Exercise requirements |
Return only the tail of the data below, word for word: the line with "Click the Request" and each line after it through the final one.

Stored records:
——
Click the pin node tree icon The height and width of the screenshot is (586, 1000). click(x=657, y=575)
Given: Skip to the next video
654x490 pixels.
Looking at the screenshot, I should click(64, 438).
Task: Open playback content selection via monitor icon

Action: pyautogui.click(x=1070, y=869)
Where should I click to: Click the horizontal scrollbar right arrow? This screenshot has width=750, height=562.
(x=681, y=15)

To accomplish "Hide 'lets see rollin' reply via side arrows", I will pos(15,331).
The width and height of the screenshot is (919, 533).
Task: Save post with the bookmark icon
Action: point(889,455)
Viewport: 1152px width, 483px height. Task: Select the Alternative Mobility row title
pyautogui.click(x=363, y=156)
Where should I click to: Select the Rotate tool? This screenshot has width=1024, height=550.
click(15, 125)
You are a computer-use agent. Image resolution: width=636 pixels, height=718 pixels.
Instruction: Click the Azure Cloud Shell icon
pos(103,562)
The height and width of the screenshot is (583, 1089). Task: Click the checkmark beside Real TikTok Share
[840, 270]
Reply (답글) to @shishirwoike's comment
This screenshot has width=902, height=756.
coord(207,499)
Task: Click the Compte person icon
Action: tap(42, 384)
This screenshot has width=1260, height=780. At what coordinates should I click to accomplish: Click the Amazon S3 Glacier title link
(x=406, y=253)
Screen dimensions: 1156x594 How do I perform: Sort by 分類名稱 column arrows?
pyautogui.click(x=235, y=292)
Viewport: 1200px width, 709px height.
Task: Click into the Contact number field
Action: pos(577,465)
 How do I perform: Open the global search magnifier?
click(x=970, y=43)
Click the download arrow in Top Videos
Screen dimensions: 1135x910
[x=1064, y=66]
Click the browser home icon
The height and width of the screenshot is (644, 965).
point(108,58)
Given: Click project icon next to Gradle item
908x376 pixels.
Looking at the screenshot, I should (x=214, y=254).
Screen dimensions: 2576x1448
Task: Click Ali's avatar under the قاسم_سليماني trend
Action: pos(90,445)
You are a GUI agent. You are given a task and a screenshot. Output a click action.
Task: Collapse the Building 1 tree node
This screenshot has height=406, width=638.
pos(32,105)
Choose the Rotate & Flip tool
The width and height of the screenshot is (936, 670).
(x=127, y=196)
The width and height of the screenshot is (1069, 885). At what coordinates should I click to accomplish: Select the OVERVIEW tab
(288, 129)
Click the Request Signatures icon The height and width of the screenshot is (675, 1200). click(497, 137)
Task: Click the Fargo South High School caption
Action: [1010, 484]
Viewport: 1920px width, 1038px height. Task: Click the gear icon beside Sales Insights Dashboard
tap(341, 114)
——
Solution below |
Click the Request Signatures icon The height and width of the screenshot is (675, 1200). click(497, 137)
Task: Click the Fargo South High School caption
Action: [1010, 484]
Viewport: 1920px width, 1038px height. Task: Click the gear icon beside Sales Insights Dashboard
tap(341, 114)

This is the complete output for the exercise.